He put his soul and his whole heart into that performance, didn't he? Made you think he could do anything. I heard his Eugene Onegin a few days ago and it wasn't what I was hoping for - he struggled with the language, I think - but his di Luna was a classic, for sure.


----------



## sospiro (Apr 3, 2010)

guythegreg said:


> lol that's the spirit ... life without money is better than life without opera, right?


You're so right there Greg! Life without opera would be no life at all.


----------



## Barelytenor (Nov 19, 2011)

sospiro said:


> You're so right there Greg! Life without opera would be no life at all.


I'll sing to that! Un brindisi, beviamo!

George


----------



## Ritter (Apr 11, 2013)

Do someone know his Nabucco at Paris Garnier with Bumbry? Really impressive. Nabucco has been left out in this poll - it doesn't matter. Well, I go for Macbeth too, the power and darkness of his voice is very suitable for this role. Although, I disagree with those who think that Rigoletto was his best role, as it is one the most difficult verdian characters with a lot of nuances which he couldn't always meet with right style.


----------



## guythegreg (Jun 15, 2012)

Ritter said:


> Do someone know his Nabucco at Paris Garnier with Bumbry? Really impressive. Nabucco has been left out in this poll - it doesn't matter. Well, I go for Macbeth too, the power and darkness of his voice is very suitable for this role. Although, I disagree with those who think that Rigoletto was his best role, as it is one the most difficult verdian characters with a lot of nuances which he couldn't always meet with right style.

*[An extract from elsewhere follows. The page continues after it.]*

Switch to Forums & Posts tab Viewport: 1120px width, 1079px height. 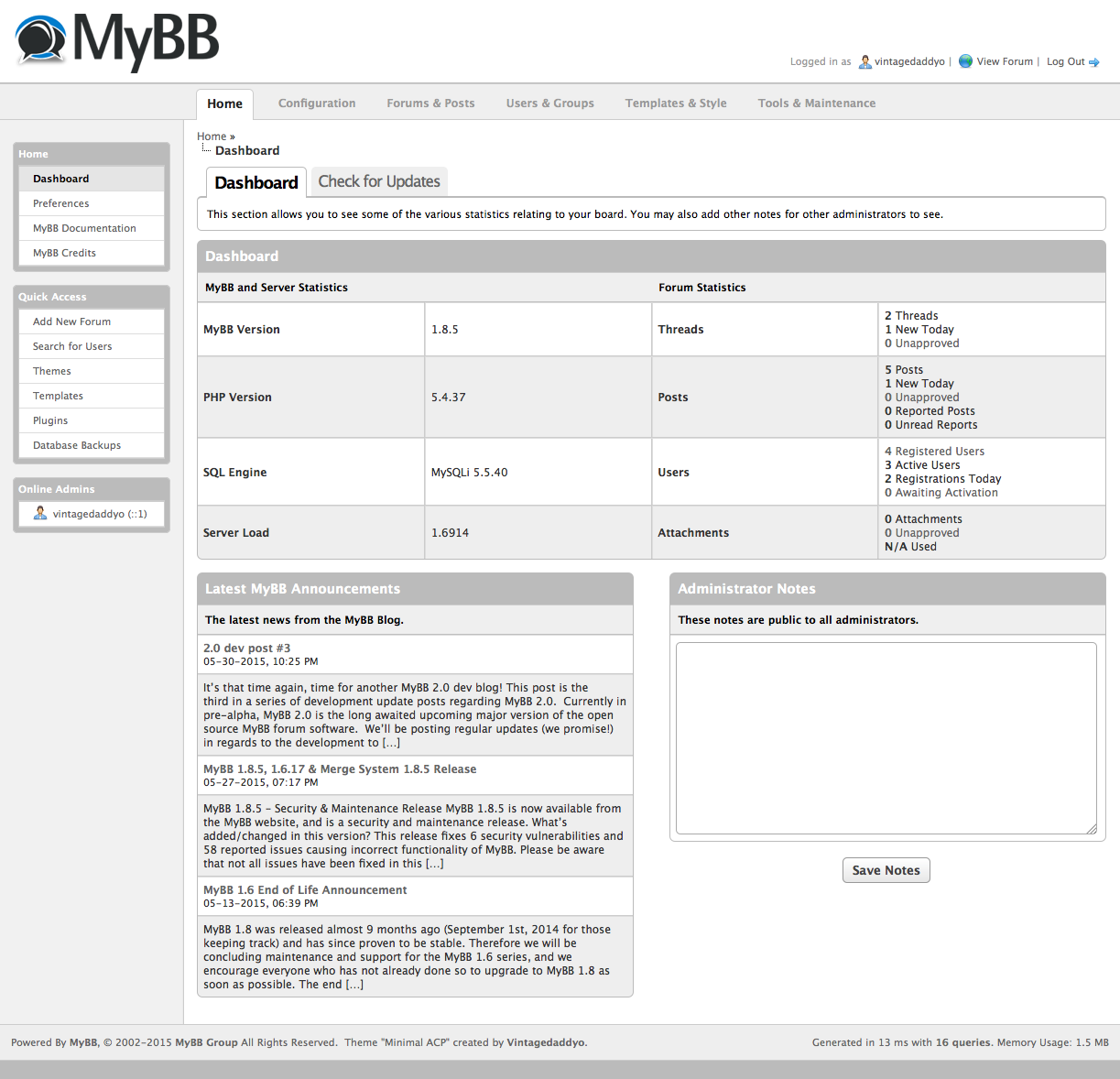pos(430,104)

Thanks for the Nabucco recco - but if you're going to dis his Rigoletto, which I love, you're going to have to tell us who's your favorite Rigoletto!


----------



## Ritter (Apr 11, 2013)

guythegreg said:


> Thanks for the Nabucco recco - but if you're going to dis his Rigoletto, which I love, you're going to have to tell us who's your favorite Rigoletto!


Well, I know that my opinion is not very popular according to the result of the poll, but it is just my point of view, I don't intend to offend anyone. Answering to your question, my favourite Rigoletto is...(drumbeats)... the great Cornell MacNeil!


----------



## mamascarlatti (Sep 23, 2009)

Ritter said:


> Well, I know that my opinion is not very popular according to the result of the poll, but it is just my point of view, I don't intend to offend anyone. Answering to your question, my favourite Rigoletto is...(drumbeats)... the great Cornell MacNeil!


I think it's great that there are so many points of view on this forum. After all wouldn't it be sad for the artists if everyone just loved one singer and was all meh about the others.Yay for Cornell McNeill! (though my favourite Rigoletto is John Rawnsley, even though when I saw him live he was singing it in English).


----------



## guythegreg (Jun 15, 2012)

Ritter said:


> Well, I know that my opinion is not very popular according to the result of the poll, but it is just my point of view, I don't intend to offend anyone. Answering to your question, my favourite Rigoletto is...(drumbeats)... the great Cornell MacNeil!


I've actually been meaning to go back and have another listen to his Rigoletto - so now i've got a bit more !motivation. Thanks!


----------



## Bellinilover (Jul 24, 2013)

I love Sherrill Milnes -- I absolutely love him. I voted for Rigoletto, because the first time I ever heard Milnes was on the 1971 London/Decca RIGOLETTO recording. I was just getting into opera at the time (1998); a local radio station played the recording. It was my first time hearing RIGOLETTO, and I immediately loved the work and Milnes. So for me, Sherrill Milnes really IS Rigoletto.

However, I also love his Germont (on the DG/Kleiber recording). I personally can't stand overly stodgy, unsympathetic Germonts, and Milnes' audio portrayal is about as sympathetic as you can get.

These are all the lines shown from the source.